Consider Mental illness,

What we call schizophrenic is, as Joseph Campbell has discussed, called (positively) visionary or mystical in shamanic cultures, hence is valued, not feared or sedated with chemicals.

Shamanic illnesses are no different or ‘special’ than the illnesses of ‘normal’ people. Disease all comes from the same source, shamanic or not. Shamanic healers don’t piece by piece heal, they heal as a whole.

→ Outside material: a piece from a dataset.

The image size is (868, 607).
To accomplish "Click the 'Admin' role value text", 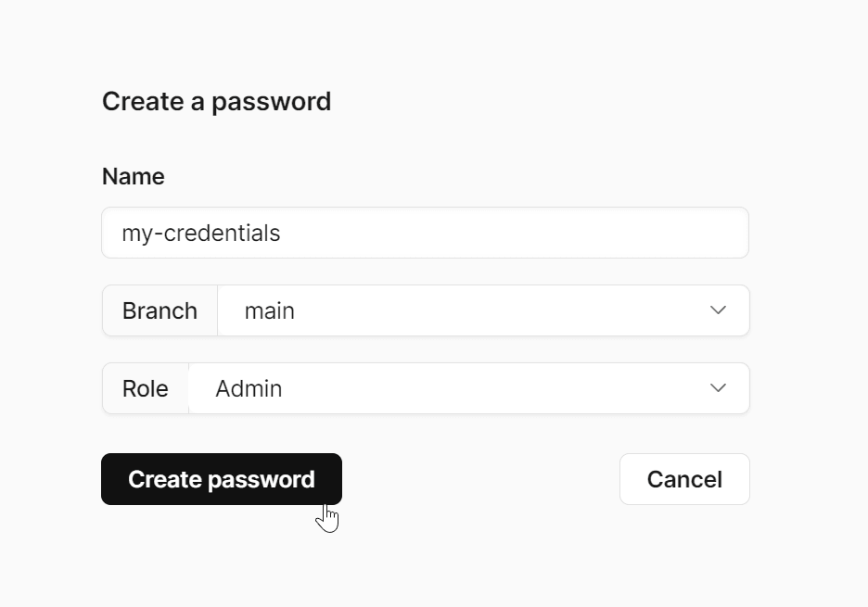I will coord(249,388).
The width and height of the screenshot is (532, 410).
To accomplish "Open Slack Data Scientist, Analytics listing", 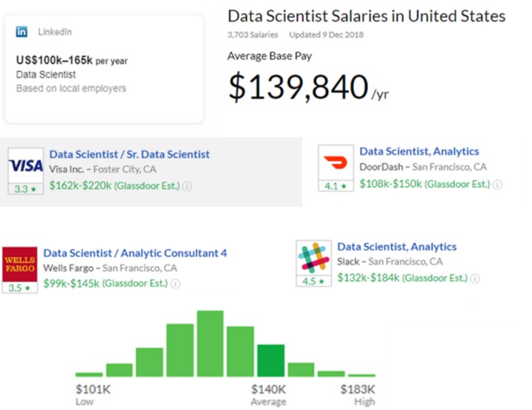I will [397, 247].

~from mental illness and spirituality

I’m mentally disabled myself, I’ve struggled with depression at times for most of my adult life. Or consider the last time you were laid under by a severe cold:

Psalm 41:3-4
The LORD will sustain him on his sick-bed and restore him from his bed of illness.
I said, O LORD, have mercy on me; heal me, for I have sinned against you.

What can we learn about the meaning of life from permanent disability?

The criteria of transcendence and transfiguration also apply to the spiritual development of disabled people, in each case relative to the characteristics of the body which is disabled, transcended, and transfigured. This enables us to conceive of a multiplicity of known and lived human worlds.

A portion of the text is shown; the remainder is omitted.